Ancient temples, dargah-s and churches abound in Bengaluru. Some of the oldest temples in the city are Gavi Gangadhareshwara, Bull Temple, Kadu Malleshwaram, etc. While the Gavi Gangadhareshwara and the Bull Temple at Basavangudi can be attributed to Kempe Gowda’s period, the Kadu Malleshwaram temple at Malleshwaram is ancient, and is not dated. However, an inscription beside it mentions that Venkoji, Shivaji’s step-brother, gave a grant to this temple in the 17th century.
Art galleries and museums
For art enthusiasts, the city can be heaven. There are a number of galleries like National Gallery of Modern Art (NGMA), Karnataka Chitrakala Parishat (KCP), Sublime, Venkatappa gallery, etc. Along with paintings, pottery and sculptures also are on display. NGMA that is actually a palace – Manikyavelu Mansion – also includes an art library for the public. Quite a number of these galleries also conduct regular art walks. KCP along with being an art space, is also a centre for the College of Fine and Visual Arts. It also serves as a venue for various exhibitions like handicraft, handlooms and paintings.

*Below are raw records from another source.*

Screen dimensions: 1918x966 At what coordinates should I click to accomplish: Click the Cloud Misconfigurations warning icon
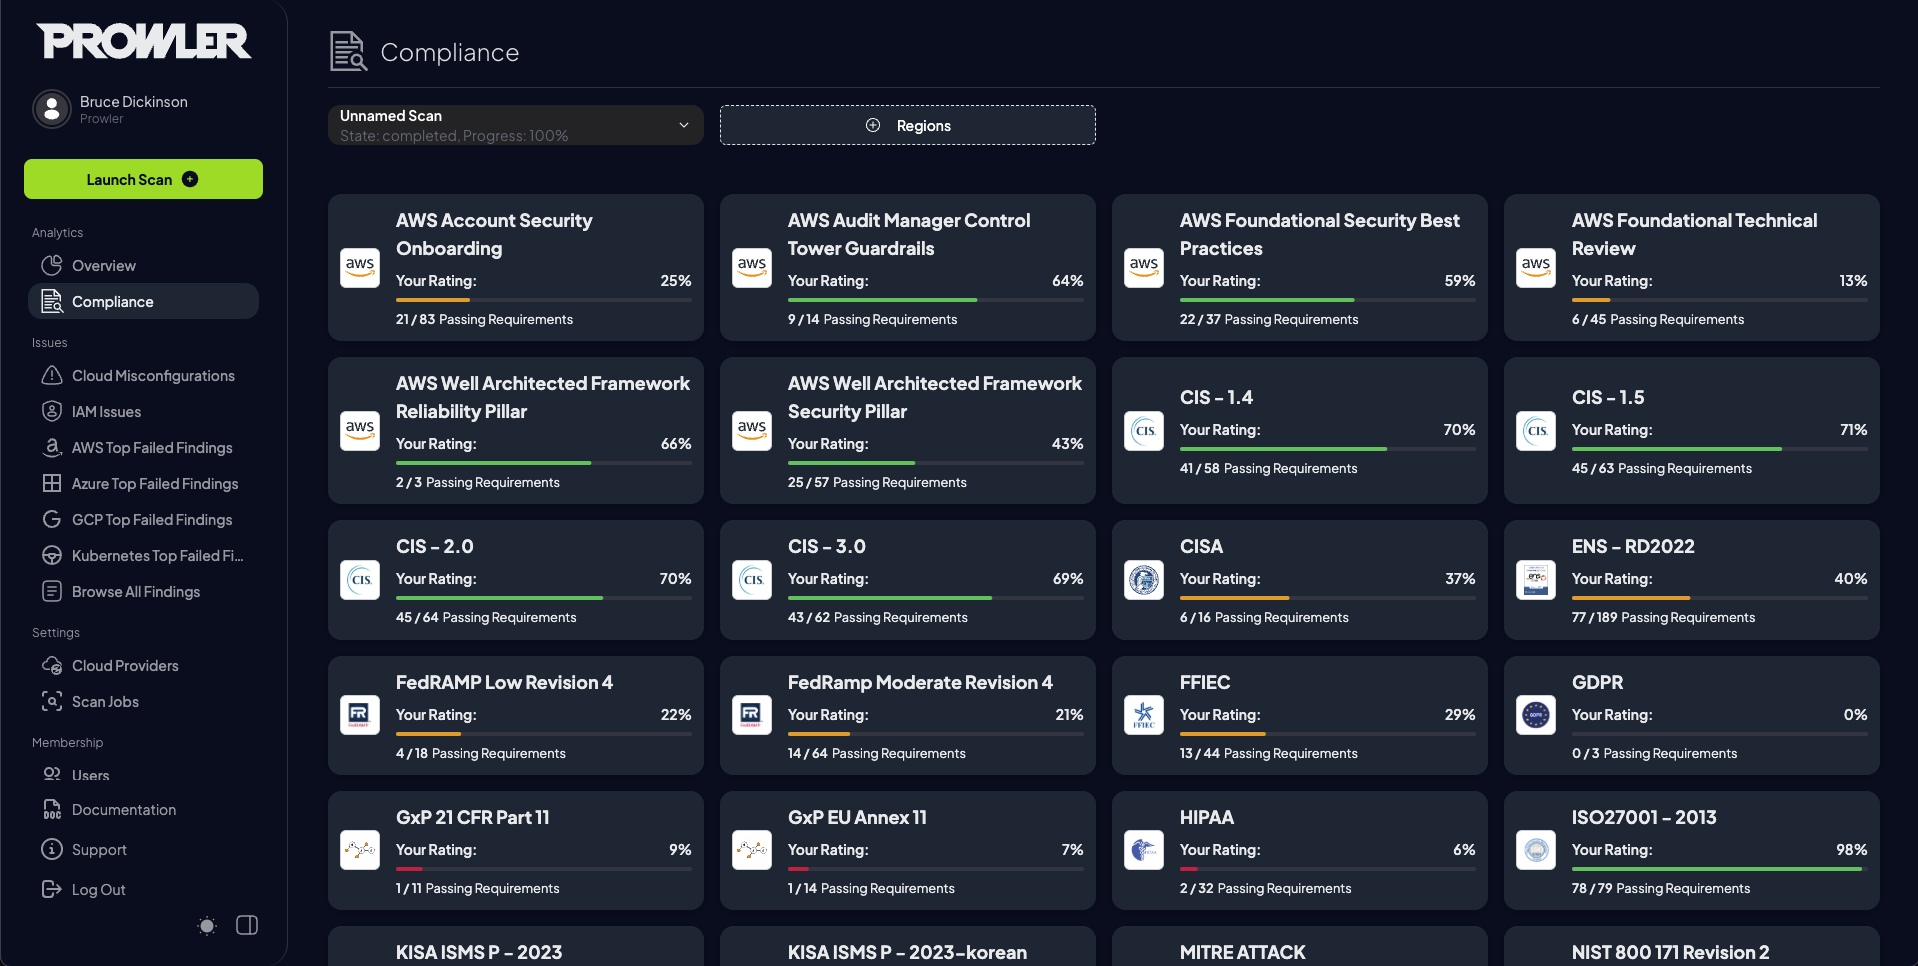[52, 375]
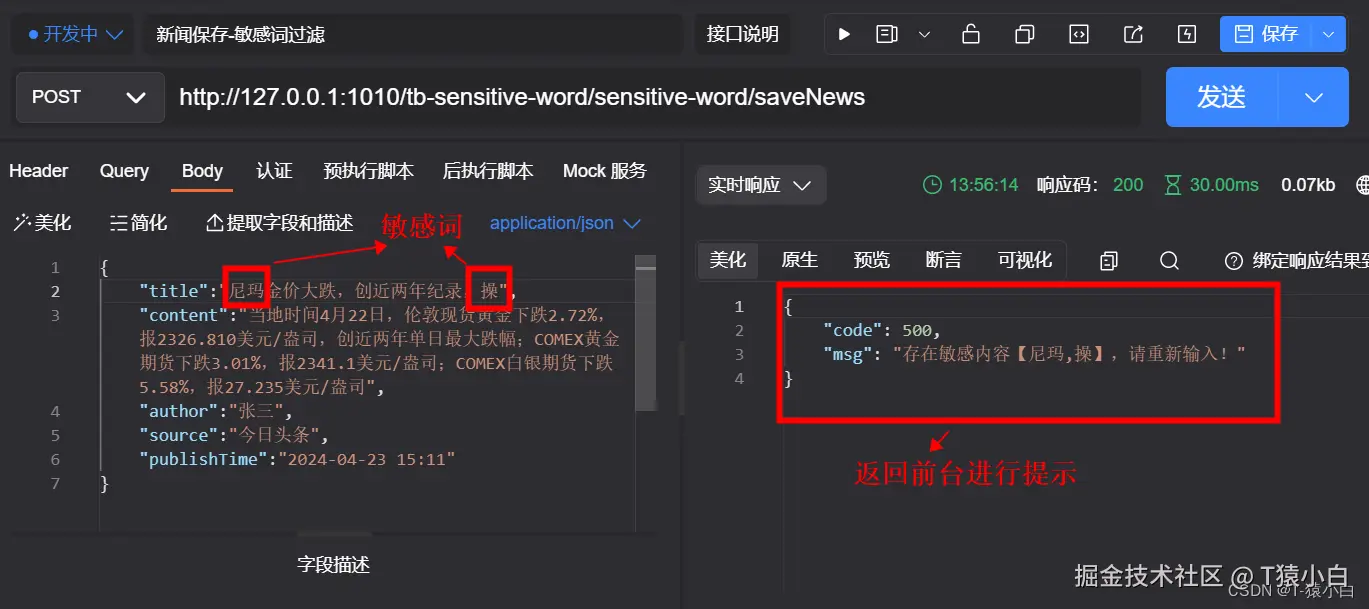
Task: Click the lightning quick-request icon
Action: (x=1186, y=33)
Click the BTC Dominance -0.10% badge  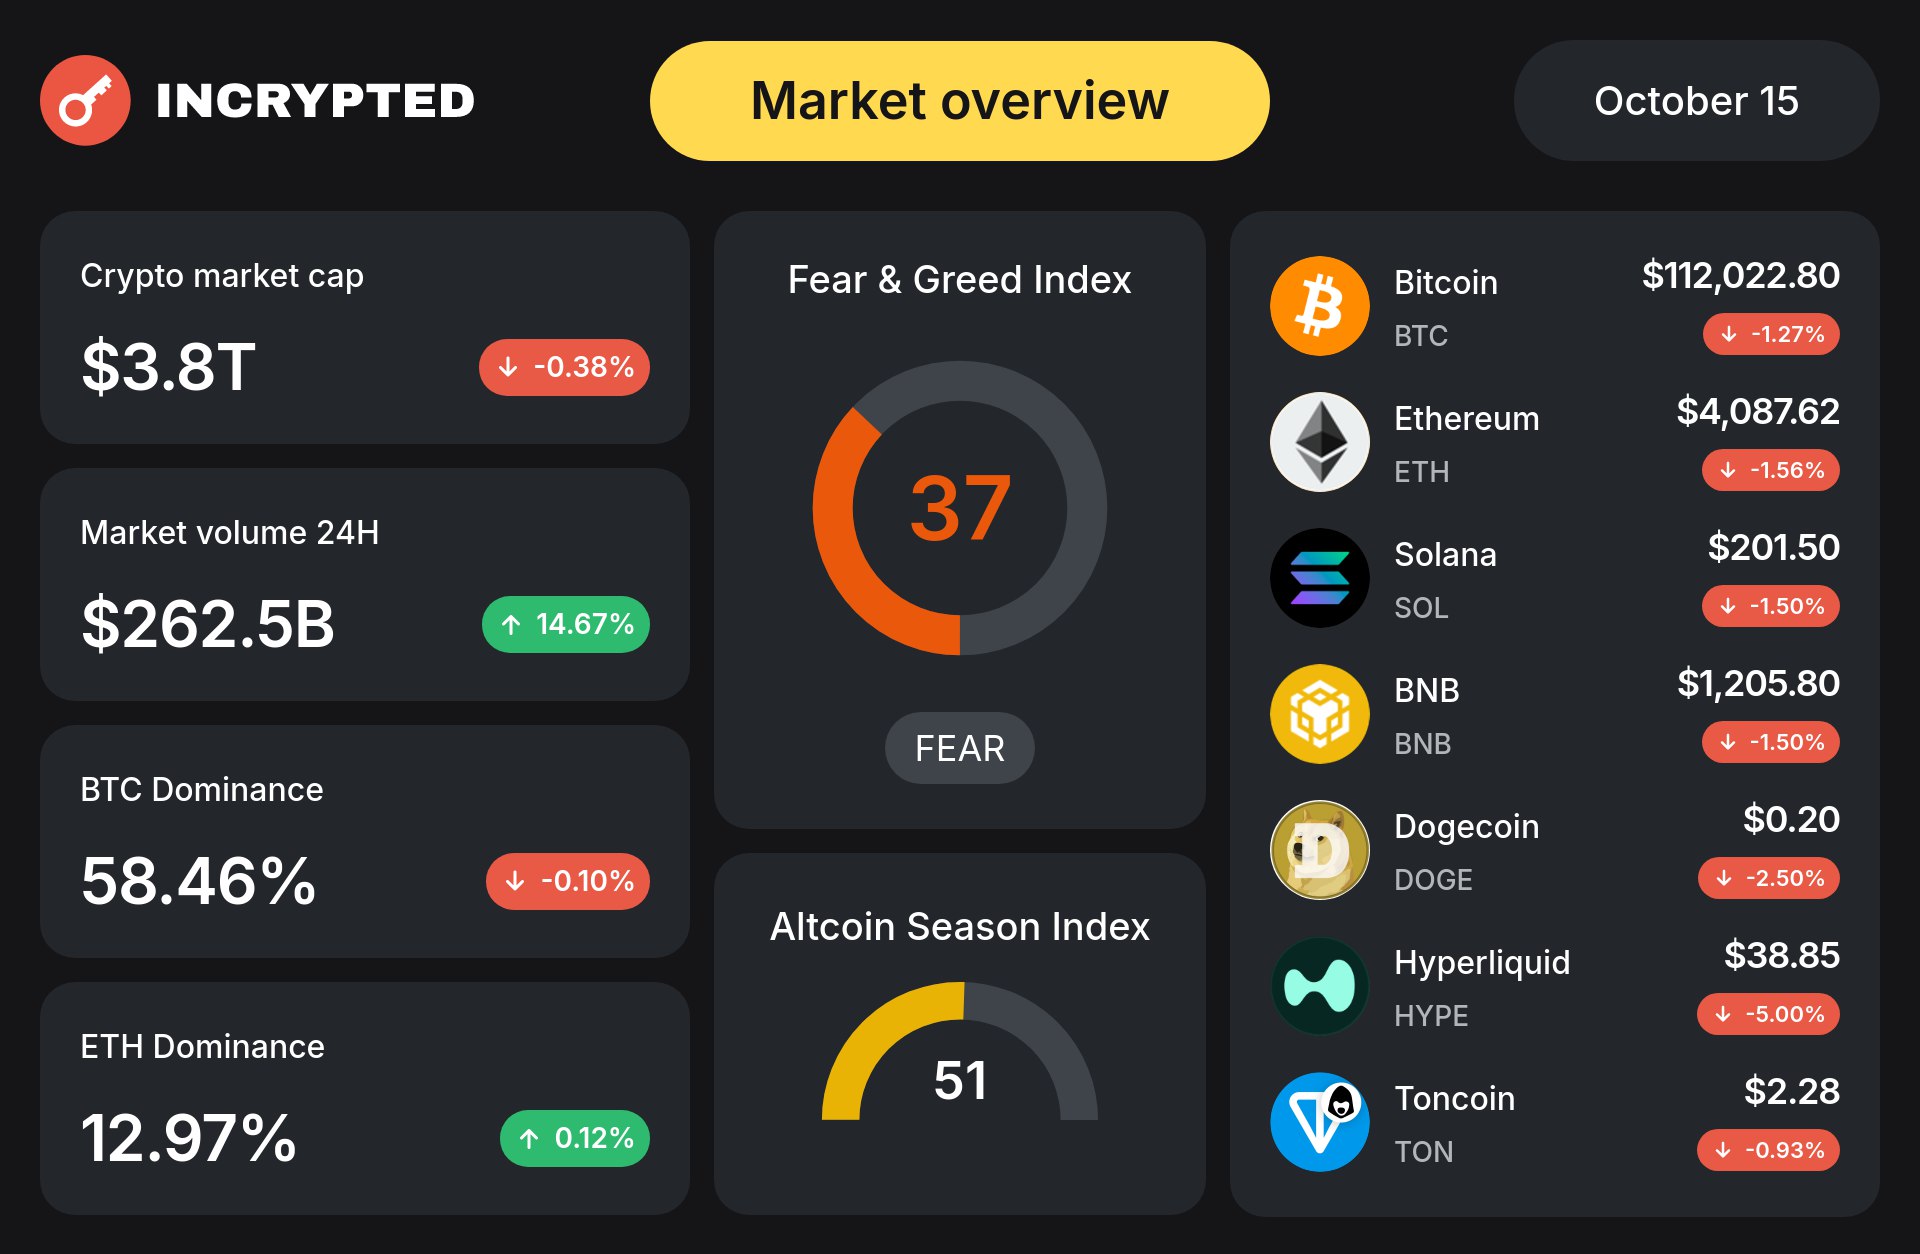(x=568, y=881)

A science planetarium – the Jawaharlal Nehru Planetarium, and a science museum – the Visvesvaraya Industrial & Technological Museum – also grace the city, and is a must-visit for kids. The government museum in the premises of Cubbon Park – a heritage building constructed sometime around 1866 and moved here in 1877, is an archaeological museum boasting of sculpture, inscriptions, pottery from various periods like Ganga, Hoysala, Vijayanagara, etc. Mayo Hall located at MG Road is another worthy museum. It displays exhibits that talk about Kempe Gowda, his lineage, and his achievements.
Bangalore’s food haunts.
This gali is mainly active during night. Dal holige, Gulkand ice cream, dosa-s, fried snacks of hyacinth beans, congress buns, are some not to be missed items. So venture into this street with an empty stomach, or rather, skip a meal or two, and then stroll through this lane. For the best idli-s head to Veena Stores and Brahmin’s Coffee Bar. For chaat-s and sandwiches, Sri Sairam at Malleshwaram, Hari’s Sandwich Zone in Jayanagar, are some favourite haunts.
Guided walks and tours
One of the best ways to explore a city is not through guide books, but rather through guided walks. Generally conducted by history buffs or heritage enthusiasts, it is a beautiful way to travel the city like a local.
There are a number of organisations that conduct heritage walks in the city. A couple of them worth mentioning are Bangalore Walks, Unhurried, Indian National Trust for Art and Cultural Heritage or INTACH .These walks showcase different parts of the city, and engage people through stories. Apart from heritage walks, there are walks dedicated solely to food in the city like the Oota Walks that take you on a gastronomic tour. Day tours, half a day tours are also conducted by some of these organisations. For day tours outside the city you can book yourself a tour at Karnataka State Tourism Development Corporation (KSDTC). Heritage sites like Belur, Halebidu, Hampi, and Shravanabelagola get covered under these bus packages.